How Does an Echelle Spectograph Work & What Does It Do?
The use of plane gratings for high resolution spectrographs was started with the introduction of the Echelle spectrograph in the 1940's. Prior to this, concave grating were used in the 2nd or sometimes the 3rd order to obtain a high dispersion spectrograph. The Echelle spectrograph uses a plane grating at high angles of incidence and diffraction or essentially at very high orders to take advantage of the consequent high resolution and dispersion.
An Echelle spectrograph uses a grating with a large spacing and as the grating is used over a smaller range of angles it can be blazed with a well shaped groove to be more efficient throughout a very wide range of wavelengths.
To individually resolve all the wavelengths the Echelle spectrograph must use a second dispersion element of lower dispersion to be able to resolve the different free spectral ranges.

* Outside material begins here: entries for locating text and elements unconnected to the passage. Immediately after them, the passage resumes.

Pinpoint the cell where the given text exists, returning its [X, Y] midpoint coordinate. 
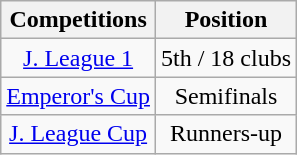
Emperor's Cup [78, 96]
J. League Cup [78, 134]
J. League 1 [78, 58]
Runners-up [226, 134]
5th / 18 clubs [226, 58]
Semifinals [226, 96]
Competitions [78, 20]
Position [226, 20]
Scan for the cell matching the given text and deliver its (x, y) coordinate at center. 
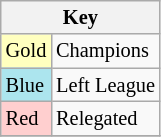
Champions (106, 51)
Relegated (106, 118)
Blue (26, 85)
Key (80, 17)
Gold (26, 51)
Left League (106, 85)
Red (26, 118)
Output the [X, Y] coordinate of the center of the cell containing the given text.  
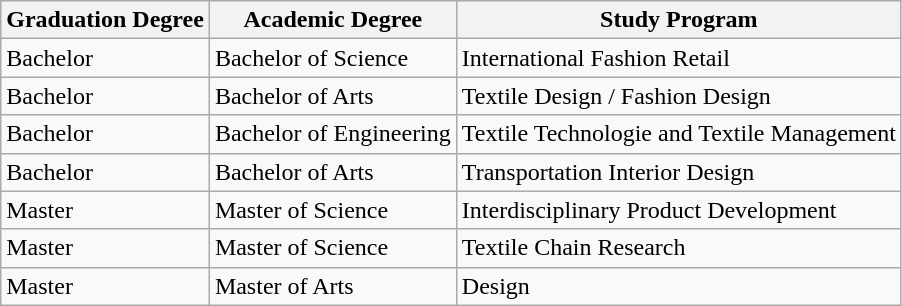
International Fashion Retail [678, 58]
Textile Chain Research [678, 248]
Academic Degree [332, 20]
Graduation Degree [106, 20]
Bachelor of Engineering [332, 134]
Textile Technologie and Textile Management [678, 134]
Design [678, 286]
Master of Arts [332, 286]
Bachelor of Science [332, 58]
Study Program [678, 20]
Textile Design / Fashion Design [678, 96]
Interdisciplinary Product Development [678, 210]
Transportation Interior Design [678, 172]
Pinpoint the cell where the given text exists, returning its [x, y] midpoint coordinate. 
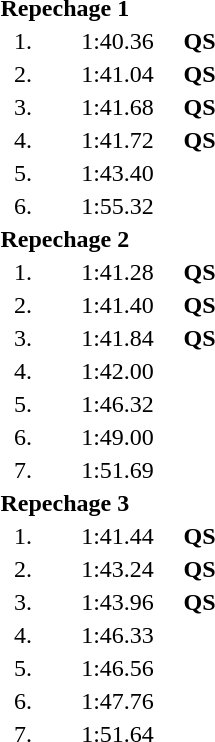
1:46.33 [118, 635]
1:43.24 [118, 569]
1:41.84 [118, 338]
1:41.72 [118, 140]
1:43.40 [118, 173]
1:46.32 [118, 404]
1:42.00 [118, 371]
1:40.36 [118, 41]
1:51.69 [118, 470]
1:41.28 [118, 272]
1:41.68 [118, 107]
1:49.00 [118, 437]
1:46.56 [118, 668]
1:41.40 [118, 305]
1:43.96 [118, 602]
1:41.04 [118, 74]
1:41.44 [118, 536]
1:47.76 [118, 701]
1:55.32 [118, 206]
Identify which cell holds the provided text, then report its (X, Y) central coordinate. 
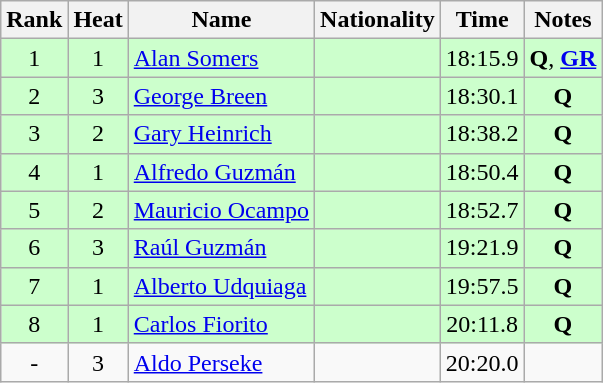
Raúl Guzmán (221, 248)
18:50.4 (482, 172)
Mauricio Ocampo (221, 210)
18:30.1 (482, 96)
4 (34, 172)
6 (34, 248)
Notes (563, 20)
Rank (34, 20)
Name (221, 20)
19:21.9 (482, 248)
5 (34, 210)
- (34, 362)
Alfredo Guzmán (221, 172)
Q, GR (563, 58)
19:57.5 (482, 286)
8 (34, 324)
18:15.9 (482, 58)
Aldo Perseke (221, 362)
7 (34, 286)
Gary Heinrich (221, 134)
20:20.0 (482, 362)
Alberto Udquiaga (221, 286)
Time (482, 20)
18:52.7 (482, 210)
20:11.8 (482, 324)
Heat (98, 20)
Alan Somers (221, 58)
George Breen (221, 96)
Nationality (378, 20)
Carlos Fiorito (221, 324)
18:38.2 (482, 134)
Extract the (x, y) coordinate from the center of the cell holding the provided text.  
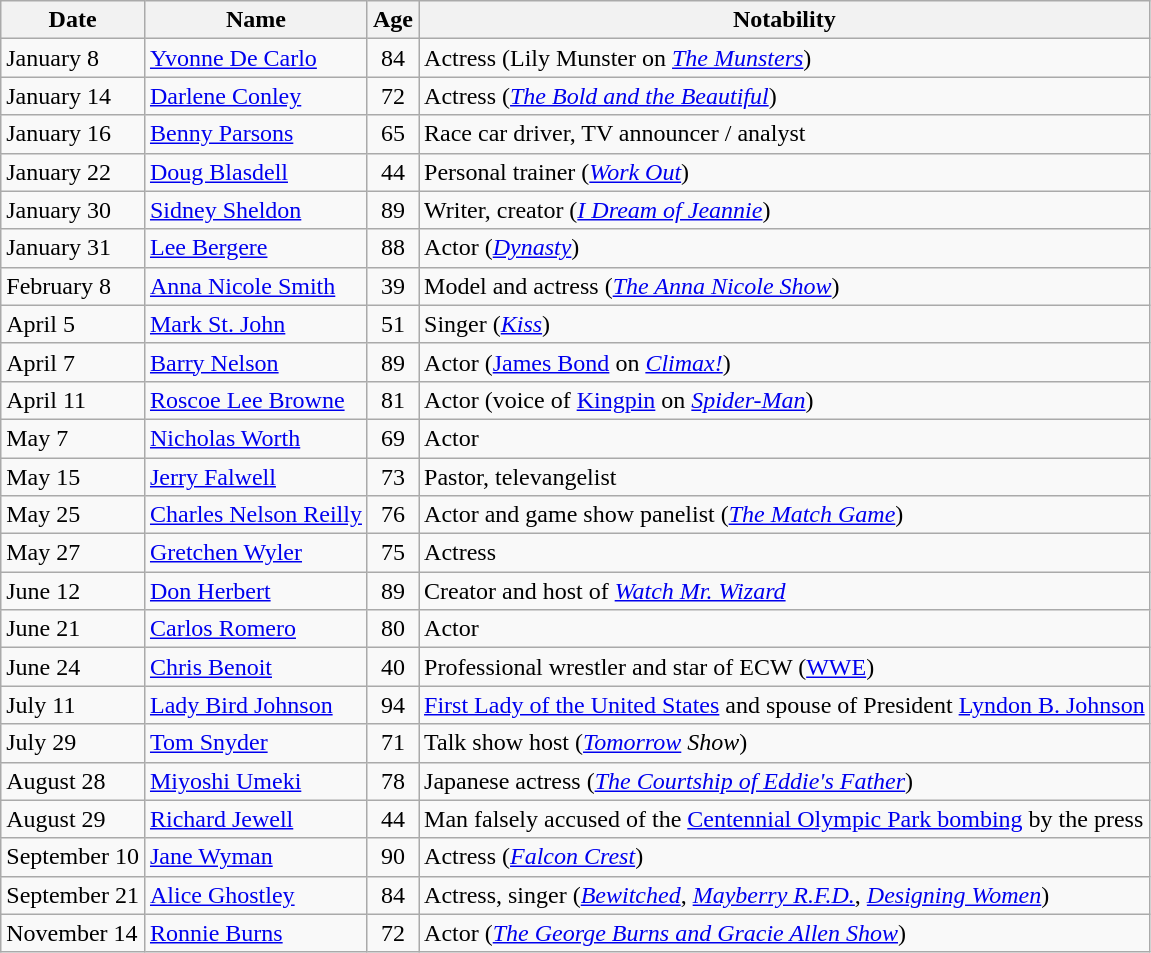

Andor Mechelle Spectograph
In the Andor Mechelle spectrograph the second dispersion element is a patented compound prism as shown on the left. The Light from the entrance pinhole is collected and collimated by patented optics to ensure high efficiency collection and low crosstalk among the orders. The light is passes twice through a patented compound prism to provide vertical dispersion of the wavelengths of the free spectral ranges.The light then falls onto an Echelle grating which creates the high dispersion in the horizontal direction of the spectra necessary to achieve the appropriate resolution, The echellegram is then relayed by the focussing mirrors onto the imaging detector.
The patented compound prism allows the orders to be optimized for maximum wavelength coverage with the lowest cross talk.If you compare an echellegram using a simple prism you can see the low dispersion of the prism in the near infrared causes the orders to bunch up and overlap while the high dispersion of the prism in the UV causes the orders to be spread out very far.
Using the Andor patented compound prism the dispersion differences in different materials can be exploited to provide linear dispersion over the entire wavelength range and thereby achieve a much more efficient use of the detector camera.